Having a moment with Uncle Isaiah.

Emptying the block bucket. My dad made the blocks for my sister almost 30 years ago.

Bedtime bottle and story with Aunt Katie.

Friday, May 27, 2011

College Years

I have never journaled about college. I just didn't keep a journal then. I journaled quite a bit until my mid teens, but it just phased out. So here, for my own sake in 10 or 20 or 50 years is a very brief account of those years.

I got the acceptance letter to the University of Idaho's Biology program for Pre-Nursing. It was the Spring of 2003. Two years after I "finished" my homeschool studies and got my GED, I had a plan and I was ready to face the world.

I felt so lost that first day. It was late August of 2003. I was wearing a baby blue tank top. Somehow I ended up with a master list of classes from the previous semester, and wound up sitting in the wrong class for 10 minutes. I was so embarrassed. I ducked out as best as I could, found the right class, and worked as hard as I knew how. The Anatomy class I was taking that first semester was difficult. So many new words and concepts lecture after lecture... actin and myosin, sphenoid, ethnoid, sella turcica, osteoclasts and osteoblasts... And then there was the lab. The cadaver lab. It was so strange. Feeling the cool touch of corpses soaked in formaldehyde. Turning bones over and over in my hands, running my finger along the rough tuberosities... holding a human brain in my hands. But I conquered that class. My textbook was meticulously highlighted and underlined. I had old tests and flash cards everywhere. At the end of my freshman year, I applied for a paid and accredited position as a Teacher's Assistant for the upcoming year. And I got it. By the end of my first year I'd gained a rich friendship with a fun girl named Katie White. We were both in anatomy and physiology, went to Campus Crusade's Prime Time together every week, and I spent lots of time with her at her parent's big house on C street.

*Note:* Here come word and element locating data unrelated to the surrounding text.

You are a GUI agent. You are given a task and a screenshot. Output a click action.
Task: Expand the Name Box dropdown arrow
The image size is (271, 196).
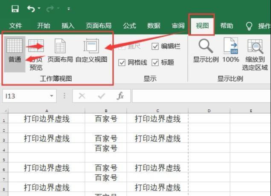pos(52,96)
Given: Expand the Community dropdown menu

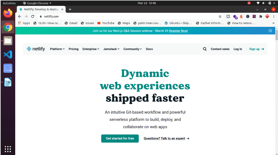Looking at the screenshot, I should point(132,49).
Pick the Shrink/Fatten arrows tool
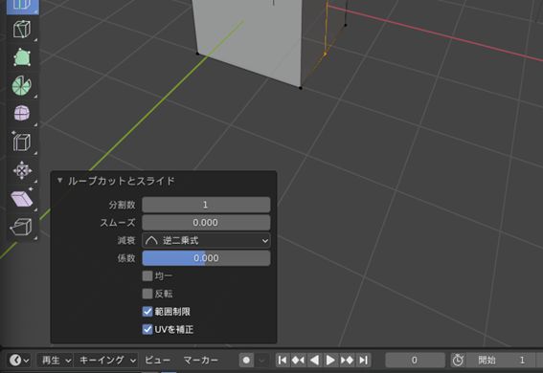Screen dimensions: 543x373 (x=22, y=170)
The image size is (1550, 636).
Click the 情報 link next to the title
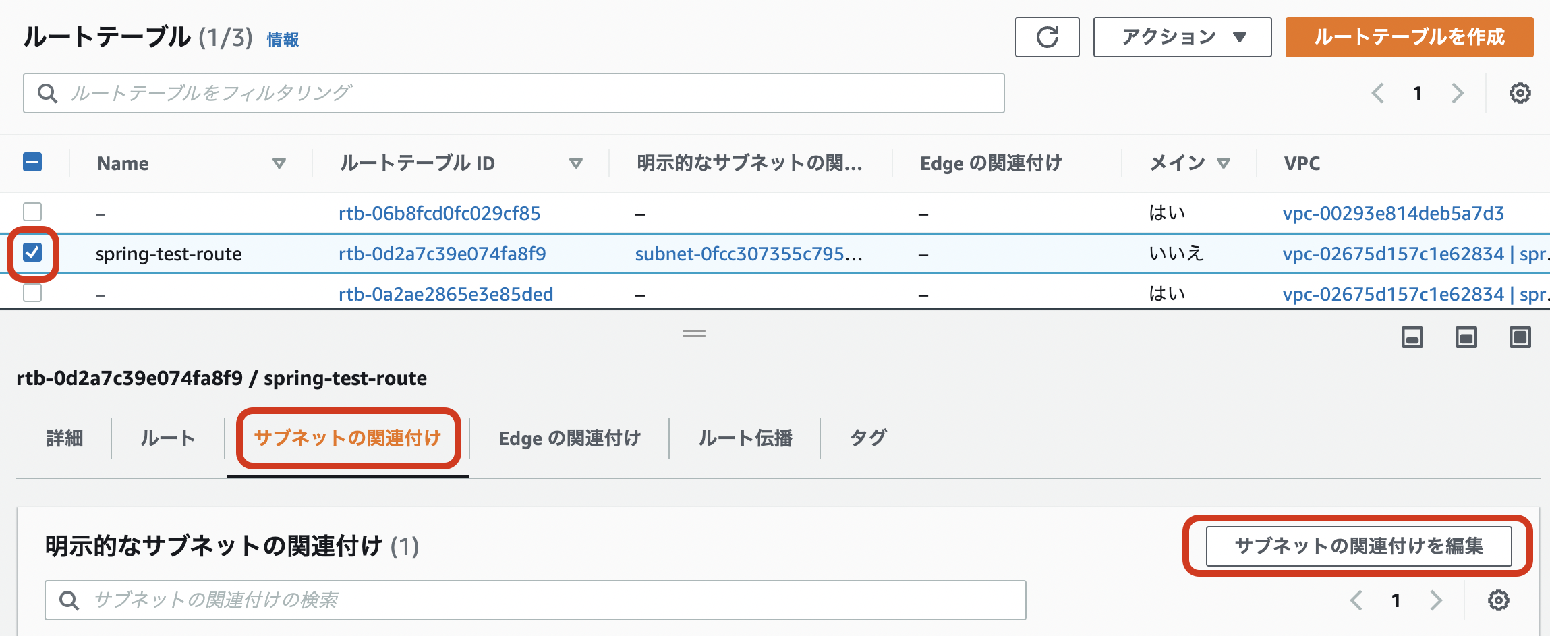click(283, 40)
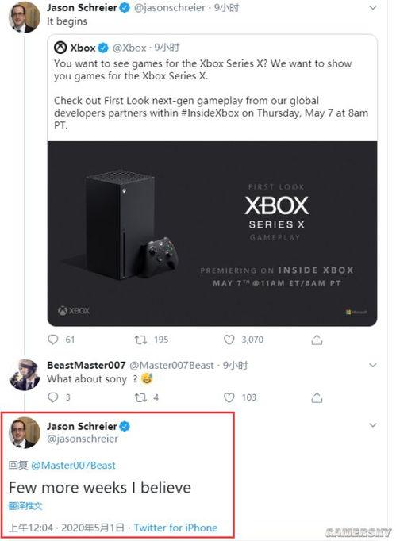Open Xbox Series X gameplay promo image

pos(212,233)
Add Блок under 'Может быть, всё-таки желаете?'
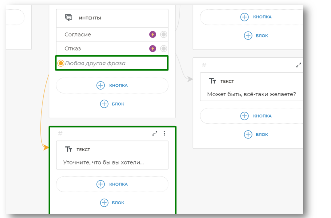This screenshot has height=218, width=331. (x=256, y=134)
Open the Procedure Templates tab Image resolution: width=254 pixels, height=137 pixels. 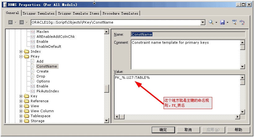click(120, 13)
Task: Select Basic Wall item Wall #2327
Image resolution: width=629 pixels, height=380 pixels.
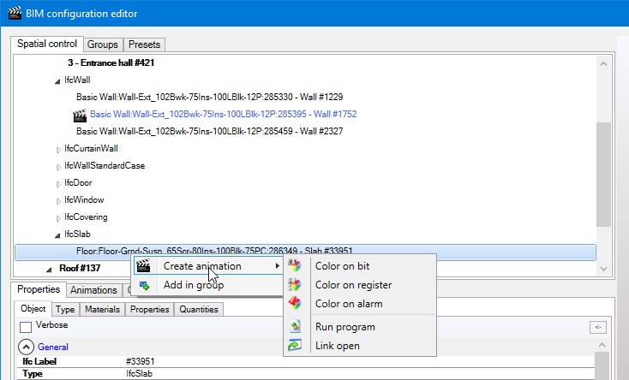Action: [221, 132]
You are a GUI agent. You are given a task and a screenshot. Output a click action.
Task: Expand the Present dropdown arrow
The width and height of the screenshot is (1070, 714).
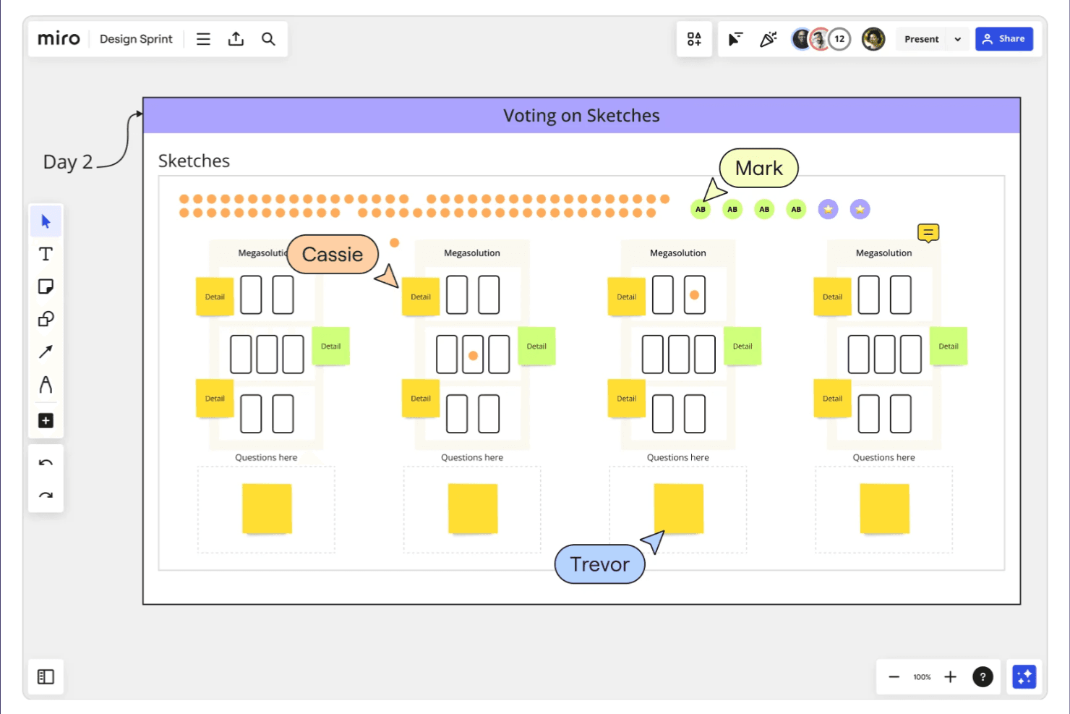(958, 39)
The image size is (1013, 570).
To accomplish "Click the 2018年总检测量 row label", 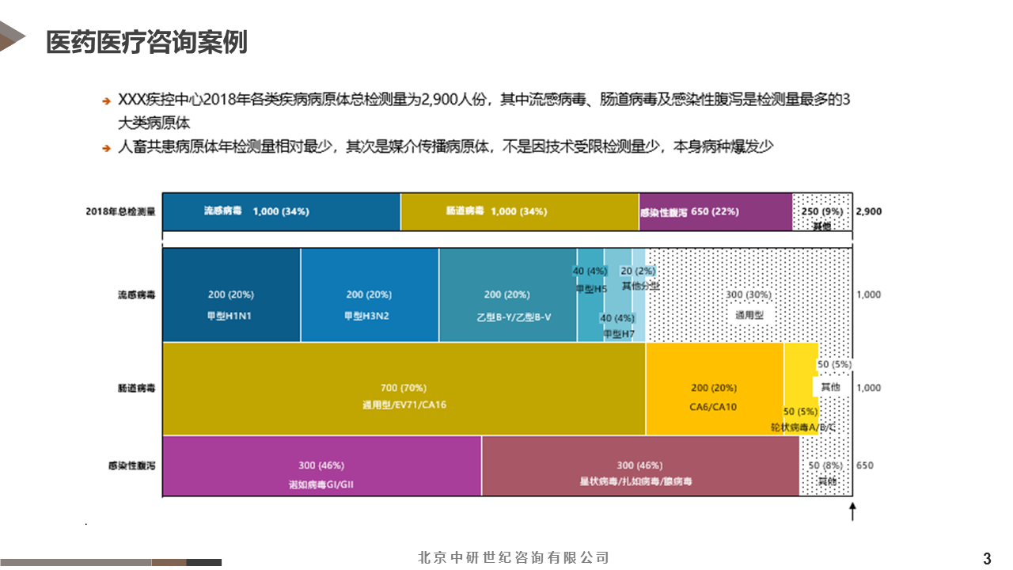I will click(121, 211).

Sophomore year I was taking a full load... Genetics, Statistics, Organic Chemistry, and I had joined the University's Jazz Choir. The choir was amazing. Headed up by a Dan Bukvich, we did more hymns and oldies than actual jazz. We had lots of small concerts. We sang at the Lionel Hampton Jazz Festival. Bukvich wrote a 50 minute Mass that all 250 of us memorized. We traveled to Seattle to perform it. And I was teaching anatomy lab. And physiolgy the next semester. Me. Little me. To smart people twice my age that were going to become doctors. To dumb kids that obviously didn't study and made up the most hilarious anatomical terms. To fraternity losers that thought I was stupid enough to give them "just a little hint" if they smiled nicely and winked. It was hard work. Tuesday were my longest days, teaching a lab from 8 to 11, going to classes all day, then another lab from 6 to 9. But I loved it.

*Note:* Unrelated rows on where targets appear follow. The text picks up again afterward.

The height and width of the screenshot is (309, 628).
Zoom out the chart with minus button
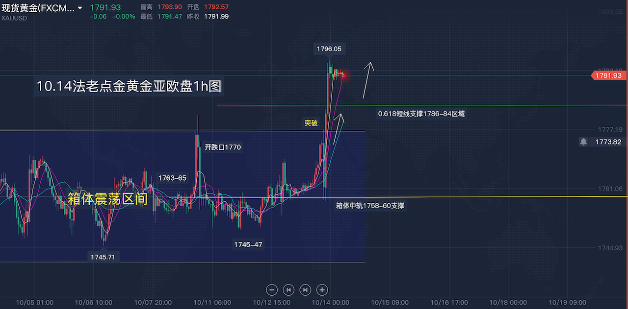point(272,290)
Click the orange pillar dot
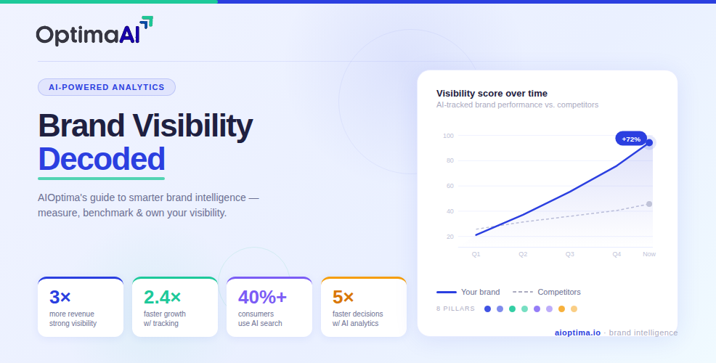This screenshot has width=716, height=363. pyautogui.click(x=561, y=309)
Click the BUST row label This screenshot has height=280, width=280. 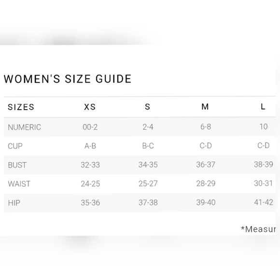tap(17, 165)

I was meeting new people and doing new things. But not dumb "college" things... things like staying up most of the night to study or finish that paper. Things like going to new churches and bible studies. Things like learning that it was easy to live on $200 a month when rent was $125. Things like how to dissect a human body in legal and respectful manner. Things like learning to look past an unhealthy body image. Things like how to sneak on to the roofs of buildings and grain elevators; not to spray paint or smoke illegal substances, but just because... and to talk late into the night with a dashing young man I had met that year. Bryan something. That one guy. There was something about him.

I introduced my friend Katie to Bryan and his roommates, Luke and Alex. And one of their old high school friends-Lynnessa-started showing up. Katie and I become close friends with Lynnessa, and it seemed Katie and Luke hit it off pretty well. Alex and Lynnessa seemed interested in each other. But Bryan and I were just friends. Really.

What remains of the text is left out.